*What needs to be done:* All lines from the one including "1456x825 pixels." to the bottom of the entries below should be repeated exactly, both ends kept.
*** Begin section ***
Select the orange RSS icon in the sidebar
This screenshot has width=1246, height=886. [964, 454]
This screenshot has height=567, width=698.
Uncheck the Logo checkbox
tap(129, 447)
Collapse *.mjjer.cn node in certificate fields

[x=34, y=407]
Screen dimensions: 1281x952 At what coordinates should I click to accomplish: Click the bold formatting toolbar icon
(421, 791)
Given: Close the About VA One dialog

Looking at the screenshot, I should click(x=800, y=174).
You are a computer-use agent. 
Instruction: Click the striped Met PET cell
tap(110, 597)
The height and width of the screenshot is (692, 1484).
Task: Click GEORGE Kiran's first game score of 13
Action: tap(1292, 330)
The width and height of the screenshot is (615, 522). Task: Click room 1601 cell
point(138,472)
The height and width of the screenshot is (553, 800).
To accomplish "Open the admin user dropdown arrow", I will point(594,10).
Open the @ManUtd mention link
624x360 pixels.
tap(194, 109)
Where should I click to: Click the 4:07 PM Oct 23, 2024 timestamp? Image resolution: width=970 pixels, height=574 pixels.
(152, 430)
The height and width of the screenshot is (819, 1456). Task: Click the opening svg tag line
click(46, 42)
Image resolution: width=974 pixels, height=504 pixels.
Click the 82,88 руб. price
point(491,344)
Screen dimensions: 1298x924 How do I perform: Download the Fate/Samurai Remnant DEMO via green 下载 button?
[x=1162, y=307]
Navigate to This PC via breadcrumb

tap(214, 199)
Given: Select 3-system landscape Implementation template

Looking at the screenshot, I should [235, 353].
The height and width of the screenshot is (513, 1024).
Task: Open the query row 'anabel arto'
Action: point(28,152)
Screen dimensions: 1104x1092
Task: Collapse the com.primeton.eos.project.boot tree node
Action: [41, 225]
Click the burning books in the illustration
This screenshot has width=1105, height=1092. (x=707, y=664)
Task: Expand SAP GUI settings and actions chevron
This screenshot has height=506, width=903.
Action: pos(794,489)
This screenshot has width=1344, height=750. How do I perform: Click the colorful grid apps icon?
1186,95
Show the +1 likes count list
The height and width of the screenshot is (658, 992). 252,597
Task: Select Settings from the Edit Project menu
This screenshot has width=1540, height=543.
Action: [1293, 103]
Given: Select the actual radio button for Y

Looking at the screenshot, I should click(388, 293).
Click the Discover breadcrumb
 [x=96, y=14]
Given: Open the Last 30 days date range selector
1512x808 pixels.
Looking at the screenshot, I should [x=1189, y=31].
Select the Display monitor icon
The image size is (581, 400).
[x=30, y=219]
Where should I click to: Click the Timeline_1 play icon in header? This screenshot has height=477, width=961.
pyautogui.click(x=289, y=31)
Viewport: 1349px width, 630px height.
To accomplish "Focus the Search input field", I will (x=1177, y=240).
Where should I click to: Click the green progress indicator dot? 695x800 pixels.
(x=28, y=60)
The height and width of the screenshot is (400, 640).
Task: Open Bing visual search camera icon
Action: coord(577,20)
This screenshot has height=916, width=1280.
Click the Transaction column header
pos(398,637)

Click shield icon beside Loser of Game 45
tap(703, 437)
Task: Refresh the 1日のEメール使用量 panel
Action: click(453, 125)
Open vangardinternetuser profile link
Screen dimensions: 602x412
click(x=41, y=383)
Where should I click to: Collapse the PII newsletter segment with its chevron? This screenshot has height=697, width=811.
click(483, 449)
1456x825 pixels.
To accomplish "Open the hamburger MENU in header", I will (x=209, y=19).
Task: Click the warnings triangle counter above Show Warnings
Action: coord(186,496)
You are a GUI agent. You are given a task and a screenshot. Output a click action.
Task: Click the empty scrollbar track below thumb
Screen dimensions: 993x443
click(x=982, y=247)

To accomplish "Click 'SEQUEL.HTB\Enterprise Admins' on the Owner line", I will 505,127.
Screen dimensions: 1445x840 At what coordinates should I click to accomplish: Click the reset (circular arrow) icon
*** End section ***
*Answer for this exercise:*
1456x825 pixels.
To accomplish "Open the hamburger MENU in header", I will (x=209, y=19).
Task: Click the warnings triangle counter above Show Warnings
Action: coord(186,496)
You are a GUI agent. You are given a task and a screenshot. Output a click action.
Task: Click the empty scrollbar track below thumb
Screen dimensions: 993x443
click(x=982, y=247)

To accomplish "Click 'SEQUEL.HTB\Enterprise Admins' on the Owner line", I will 505,127.
Screen dimensions: 1445x840 At what coordinates should I click to accomplish: Click the reset (circular arrow) icon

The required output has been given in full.